The forum is conducting its second study of medical identity theft, and the findings will be released later this year. In its first study, issued in 2006, the organization reported that 250,000 to 500,000 people had experienced this form of identity theft.
A 2007 study by the Federal Trade Commission estimated that medical identity theft affected about 250,000 people in 2005.
"We have the anecdotal information that it is increasing," Dixon said, noting that cases involving individuals committing the crime alone are rare. "We do see some of that where someone steals a wallet or they steal someone's name. That does happen. But the preponderance of cases are happening from insider jobs."
Dixon points to a case at the Cleveland Clinic in Weston, Fla., where Isis Machado, a front-desk office coordinator, pled guilty to selling information involving more than 1,000 patients. Although the hospital had browser controls to limit the number of records that employees could view, no one noticed Machado was exceeding that limit regularly, Dixon said. Machado's case resulted in $7 million in Medicare fraud.
"It's a very profitable crime," Dixon said, adding that thefts happen most often in large institutions or at clinics. "We're looking at this as more of an insider threat."
Keeping information safe
Physician offices can help prevent medical identity theft by asking patients to provide photo IDs.
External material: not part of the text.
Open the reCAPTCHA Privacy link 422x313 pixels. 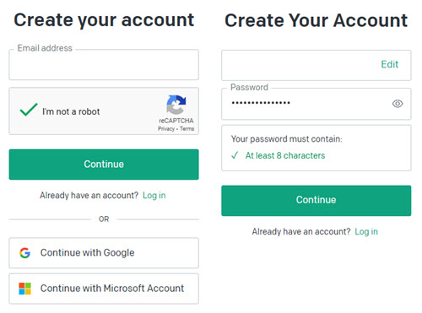pos(166,129)
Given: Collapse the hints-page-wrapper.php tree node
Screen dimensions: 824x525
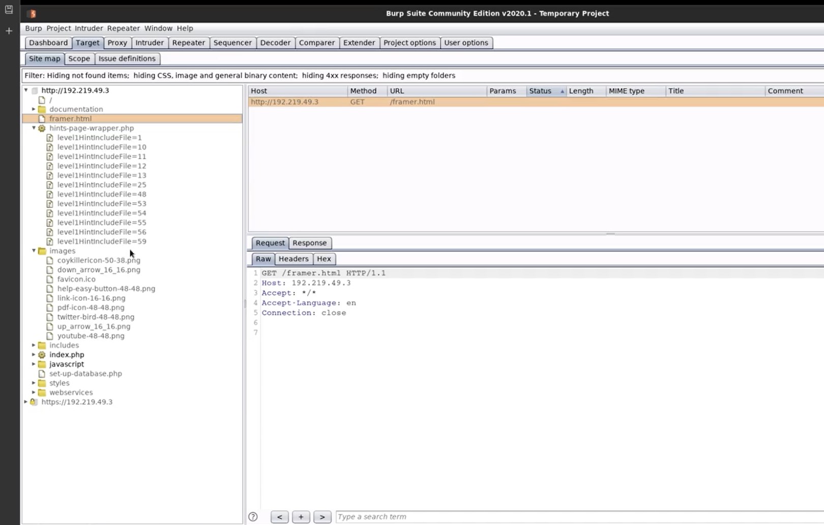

Gynecology & Laparoscopic Surgeons in Raleigh, N.C., began checking each patient's driver's license at registration after receiving warnings of identity theft from hospitals and calls from insurance companies asking for patient verification.
Lisa Roberts, MD, a gynecologist at the practice, has only encountered one case of identity theft, as a medical student, when an uninsured patient tried to use someone else's ID. "To my knowledge we haven't had a problem like that," she said, noting that the office policy of checking driver's licenses may deter such acts.
Kimberly Melton, the practice's manager, said, "Word does get out that you're checking IDs."
At first, patients resisted, asking why the office needed to see a driver's license. But once office staff explained the move was designed to prevent identity theft, "it's become common, and patients are more willing," Melton said. But she said it's difficult to reduce the number of health care staff with access to patient Social Security numbers since that is how a patient who needs surgery or lab work is identified.
At Raleigh, N.C.-based WakeMed Health and Hospitals, employees at registration desks ask patients to provide a photo ID such as a driver's license or passport.
"Certainly there are times when they don't have those, and we register them anyway," said Heidi McAfee, WakeMed's director of patient access.
If patients don't provide Social Security numbers, the hospital asks for a phone number, address and date of birth, then sends an electronic query to a company to confirm the information. To reduce the chances of someone overhearing patient information, the hospitals added white noise above some registration booths and enclosed or partially enclosed some with walls and plastic glass.
The hospital group also is looking to change computer displays for its billing employees so they see only the last four digits of Social Security numbers, McAfee said.
Glenn Martin, MD, director of medical informatics for Queens Health Network in Queens, N.Y., said his network adapted a smart card system in August 2003 to prevent patient confusion and misidentification, given that more than 100 languages are spoken within a 10-mile radius of Queens Hospital.
Although the cards, which contain photos, lab results and other information, were not designed with medical identity theft in mind, they may add another layer of protection, Dr. Martin said.